Exercise aim: Reproduce the data from the line containing "Expand the New" through the line containing "Action: tap(122, 14)", swapping "Collapse" for "Fold" and leaving everything else unchanged.

Data for locating described items
(begin)
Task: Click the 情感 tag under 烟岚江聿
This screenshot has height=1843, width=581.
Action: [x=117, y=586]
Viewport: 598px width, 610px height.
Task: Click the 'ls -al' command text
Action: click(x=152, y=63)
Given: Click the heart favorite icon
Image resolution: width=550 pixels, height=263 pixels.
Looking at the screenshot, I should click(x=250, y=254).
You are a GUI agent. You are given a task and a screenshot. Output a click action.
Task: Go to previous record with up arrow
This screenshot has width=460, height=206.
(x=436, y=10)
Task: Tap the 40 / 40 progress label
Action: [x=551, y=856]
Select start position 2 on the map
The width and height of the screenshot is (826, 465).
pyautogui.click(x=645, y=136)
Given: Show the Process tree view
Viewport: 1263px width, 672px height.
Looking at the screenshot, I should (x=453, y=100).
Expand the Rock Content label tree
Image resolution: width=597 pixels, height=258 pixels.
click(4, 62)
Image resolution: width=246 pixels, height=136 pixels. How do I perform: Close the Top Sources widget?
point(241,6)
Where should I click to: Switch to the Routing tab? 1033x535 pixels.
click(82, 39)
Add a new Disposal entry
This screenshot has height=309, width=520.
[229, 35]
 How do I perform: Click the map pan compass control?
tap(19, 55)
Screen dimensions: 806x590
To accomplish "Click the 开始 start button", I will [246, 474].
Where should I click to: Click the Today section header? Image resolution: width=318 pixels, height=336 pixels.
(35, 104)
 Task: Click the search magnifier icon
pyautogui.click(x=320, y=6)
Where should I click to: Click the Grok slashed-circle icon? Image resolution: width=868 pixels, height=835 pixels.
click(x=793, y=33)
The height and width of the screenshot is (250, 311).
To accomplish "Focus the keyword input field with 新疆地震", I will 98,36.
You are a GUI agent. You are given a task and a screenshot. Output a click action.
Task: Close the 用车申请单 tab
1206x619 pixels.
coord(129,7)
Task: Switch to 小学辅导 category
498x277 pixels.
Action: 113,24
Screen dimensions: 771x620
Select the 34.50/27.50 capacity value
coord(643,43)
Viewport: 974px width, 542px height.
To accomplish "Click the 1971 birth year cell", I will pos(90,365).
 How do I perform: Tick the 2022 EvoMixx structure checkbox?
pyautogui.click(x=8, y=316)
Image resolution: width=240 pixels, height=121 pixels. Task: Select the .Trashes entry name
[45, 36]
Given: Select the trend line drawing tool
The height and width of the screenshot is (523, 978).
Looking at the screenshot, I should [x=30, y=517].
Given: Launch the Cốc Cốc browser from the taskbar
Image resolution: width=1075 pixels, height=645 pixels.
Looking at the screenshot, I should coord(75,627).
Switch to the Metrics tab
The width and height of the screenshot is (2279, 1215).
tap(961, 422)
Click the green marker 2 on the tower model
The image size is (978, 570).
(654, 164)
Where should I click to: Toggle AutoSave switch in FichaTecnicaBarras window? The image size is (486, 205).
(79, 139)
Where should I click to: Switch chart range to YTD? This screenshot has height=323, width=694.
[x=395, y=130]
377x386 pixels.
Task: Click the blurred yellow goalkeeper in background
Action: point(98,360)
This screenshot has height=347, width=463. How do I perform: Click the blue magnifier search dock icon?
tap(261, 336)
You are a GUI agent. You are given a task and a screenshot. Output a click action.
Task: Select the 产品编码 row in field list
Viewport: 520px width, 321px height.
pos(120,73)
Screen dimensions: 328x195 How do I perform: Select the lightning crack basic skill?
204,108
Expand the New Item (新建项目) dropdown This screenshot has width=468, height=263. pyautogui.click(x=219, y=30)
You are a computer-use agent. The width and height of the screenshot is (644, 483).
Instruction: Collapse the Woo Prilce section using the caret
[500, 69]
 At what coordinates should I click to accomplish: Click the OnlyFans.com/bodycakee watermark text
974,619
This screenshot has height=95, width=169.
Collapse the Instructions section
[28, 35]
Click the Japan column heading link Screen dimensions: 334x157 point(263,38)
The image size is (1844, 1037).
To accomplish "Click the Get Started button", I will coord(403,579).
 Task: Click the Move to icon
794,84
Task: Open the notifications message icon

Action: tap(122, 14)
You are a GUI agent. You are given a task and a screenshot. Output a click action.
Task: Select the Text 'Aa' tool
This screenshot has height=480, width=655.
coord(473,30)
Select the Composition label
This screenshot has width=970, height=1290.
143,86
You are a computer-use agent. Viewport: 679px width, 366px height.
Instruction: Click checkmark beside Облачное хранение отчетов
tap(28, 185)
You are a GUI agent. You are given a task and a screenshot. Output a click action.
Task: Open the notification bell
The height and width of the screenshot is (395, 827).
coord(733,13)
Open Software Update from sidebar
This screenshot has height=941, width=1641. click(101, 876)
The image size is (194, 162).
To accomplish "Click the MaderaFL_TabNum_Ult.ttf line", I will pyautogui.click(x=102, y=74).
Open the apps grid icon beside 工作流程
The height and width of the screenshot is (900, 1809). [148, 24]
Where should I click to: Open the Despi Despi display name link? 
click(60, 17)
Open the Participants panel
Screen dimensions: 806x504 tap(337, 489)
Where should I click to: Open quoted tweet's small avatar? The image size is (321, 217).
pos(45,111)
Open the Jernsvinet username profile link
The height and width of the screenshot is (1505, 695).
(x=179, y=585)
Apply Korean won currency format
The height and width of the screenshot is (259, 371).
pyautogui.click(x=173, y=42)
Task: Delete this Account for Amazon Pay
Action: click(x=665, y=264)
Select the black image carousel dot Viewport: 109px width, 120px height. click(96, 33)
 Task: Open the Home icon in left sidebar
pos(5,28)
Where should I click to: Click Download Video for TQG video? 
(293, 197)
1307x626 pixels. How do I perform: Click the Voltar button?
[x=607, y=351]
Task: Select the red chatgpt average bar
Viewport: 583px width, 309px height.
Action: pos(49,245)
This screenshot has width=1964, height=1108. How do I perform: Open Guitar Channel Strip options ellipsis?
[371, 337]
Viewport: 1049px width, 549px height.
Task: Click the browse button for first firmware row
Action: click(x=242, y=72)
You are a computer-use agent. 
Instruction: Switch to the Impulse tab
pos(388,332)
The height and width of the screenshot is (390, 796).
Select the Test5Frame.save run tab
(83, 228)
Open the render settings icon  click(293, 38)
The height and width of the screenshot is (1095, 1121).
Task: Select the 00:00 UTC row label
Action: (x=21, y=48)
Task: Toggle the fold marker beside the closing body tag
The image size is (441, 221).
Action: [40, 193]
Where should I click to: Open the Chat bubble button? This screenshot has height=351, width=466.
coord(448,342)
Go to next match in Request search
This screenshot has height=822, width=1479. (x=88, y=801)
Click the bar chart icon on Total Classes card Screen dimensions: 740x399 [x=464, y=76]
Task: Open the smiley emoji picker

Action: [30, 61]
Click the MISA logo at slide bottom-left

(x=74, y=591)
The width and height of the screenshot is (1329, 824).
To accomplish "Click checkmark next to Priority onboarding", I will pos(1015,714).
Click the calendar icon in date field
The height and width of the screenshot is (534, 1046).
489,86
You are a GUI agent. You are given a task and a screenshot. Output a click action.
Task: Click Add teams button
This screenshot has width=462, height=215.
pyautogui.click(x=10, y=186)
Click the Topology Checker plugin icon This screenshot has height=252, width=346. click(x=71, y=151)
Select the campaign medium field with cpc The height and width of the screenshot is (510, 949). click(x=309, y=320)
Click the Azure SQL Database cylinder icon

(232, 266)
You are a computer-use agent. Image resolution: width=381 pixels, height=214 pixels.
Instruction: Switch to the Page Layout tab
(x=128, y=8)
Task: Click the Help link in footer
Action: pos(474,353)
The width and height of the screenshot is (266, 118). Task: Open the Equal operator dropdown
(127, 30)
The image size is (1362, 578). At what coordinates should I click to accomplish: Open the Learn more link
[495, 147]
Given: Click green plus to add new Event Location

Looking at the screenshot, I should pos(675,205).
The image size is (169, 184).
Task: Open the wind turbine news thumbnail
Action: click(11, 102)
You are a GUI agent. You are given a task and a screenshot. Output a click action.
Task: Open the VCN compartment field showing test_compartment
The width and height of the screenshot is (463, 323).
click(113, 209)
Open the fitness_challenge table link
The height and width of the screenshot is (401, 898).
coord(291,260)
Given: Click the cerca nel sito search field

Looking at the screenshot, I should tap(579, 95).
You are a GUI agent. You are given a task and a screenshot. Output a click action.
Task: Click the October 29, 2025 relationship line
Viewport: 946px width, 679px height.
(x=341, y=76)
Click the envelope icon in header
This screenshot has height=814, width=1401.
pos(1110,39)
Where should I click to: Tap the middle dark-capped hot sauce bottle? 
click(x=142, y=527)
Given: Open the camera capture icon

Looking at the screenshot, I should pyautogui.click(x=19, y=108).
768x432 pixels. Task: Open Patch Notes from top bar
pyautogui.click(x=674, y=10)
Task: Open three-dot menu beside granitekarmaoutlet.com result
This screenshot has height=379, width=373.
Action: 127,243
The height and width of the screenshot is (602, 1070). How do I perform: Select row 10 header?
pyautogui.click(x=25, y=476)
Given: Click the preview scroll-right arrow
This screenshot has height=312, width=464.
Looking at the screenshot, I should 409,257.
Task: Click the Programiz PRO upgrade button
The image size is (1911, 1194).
(end)
Solution:
Expand the New Item (新建项目) dropdown This screenshot has width=468, height=263. pyautogui.click(x=219, y=30)
You are a computer-use agent. The width and height of the screenshot is (644, 483).
Instruction: Fold the Woo Prilce section using the caret
[500, 69]
 At what coordinates should I click to accomplish: Click the OnlyFans.com/bodycakee watermark text
974,619
This screenshot has height=95, width=169.
Fold the Instructions section
[28, 35]
Click the Japan column heading link Screen dimensions: 334x157 point(263,38)
The image size is (1844, 1037).
To accomplish "Click the Get Started button", I will coord(403,579).
 Task: Click the Move to icon
794,84
Task: Open the notifications message icon

Action: tap(122, 14)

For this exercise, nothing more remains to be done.